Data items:
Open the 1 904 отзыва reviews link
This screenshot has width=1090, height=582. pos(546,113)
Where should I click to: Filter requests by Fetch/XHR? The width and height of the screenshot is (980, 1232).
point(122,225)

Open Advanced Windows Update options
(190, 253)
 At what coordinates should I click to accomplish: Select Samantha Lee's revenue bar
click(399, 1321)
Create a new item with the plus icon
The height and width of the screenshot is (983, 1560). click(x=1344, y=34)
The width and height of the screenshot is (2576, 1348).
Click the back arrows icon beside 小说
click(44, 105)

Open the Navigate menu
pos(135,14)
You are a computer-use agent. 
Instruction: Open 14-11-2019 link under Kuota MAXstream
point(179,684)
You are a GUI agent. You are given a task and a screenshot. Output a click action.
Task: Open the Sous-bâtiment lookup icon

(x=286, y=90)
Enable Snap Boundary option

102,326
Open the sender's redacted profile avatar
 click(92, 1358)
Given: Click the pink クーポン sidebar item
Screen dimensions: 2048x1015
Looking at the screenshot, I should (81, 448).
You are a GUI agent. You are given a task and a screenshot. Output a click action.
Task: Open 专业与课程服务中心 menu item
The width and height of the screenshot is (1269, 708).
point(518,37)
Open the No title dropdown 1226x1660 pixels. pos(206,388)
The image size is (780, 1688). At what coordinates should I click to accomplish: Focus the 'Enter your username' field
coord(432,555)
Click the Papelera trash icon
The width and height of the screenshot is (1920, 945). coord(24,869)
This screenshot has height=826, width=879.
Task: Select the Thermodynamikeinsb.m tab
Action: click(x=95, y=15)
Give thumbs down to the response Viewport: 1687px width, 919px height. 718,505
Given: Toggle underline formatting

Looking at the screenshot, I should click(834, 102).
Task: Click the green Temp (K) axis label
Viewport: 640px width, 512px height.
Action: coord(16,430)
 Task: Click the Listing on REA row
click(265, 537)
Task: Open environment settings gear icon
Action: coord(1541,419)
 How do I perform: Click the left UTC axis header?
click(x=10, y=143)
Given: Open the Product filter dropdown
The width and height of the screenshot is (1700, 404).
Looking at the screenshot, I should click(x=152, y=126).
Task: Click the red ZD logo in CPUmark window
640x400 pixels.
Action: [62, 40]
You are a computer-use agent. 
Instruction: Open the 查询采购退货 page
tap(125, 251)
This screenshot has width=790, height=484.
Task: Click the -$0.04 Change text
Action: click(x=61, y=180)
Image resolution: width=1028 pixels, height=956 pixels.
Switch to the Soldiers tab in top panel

▶ WHAT THE TASK REQUIRES: Please pull out every line above that contains the word "pixels".

▶ RESULT OF THE EXERCISE:
Open the No title dropdown 1226x1660 pixels. pos(206,388)
640x400 pixels.
Image resolution: width=1028 pixels, height=956 pixels.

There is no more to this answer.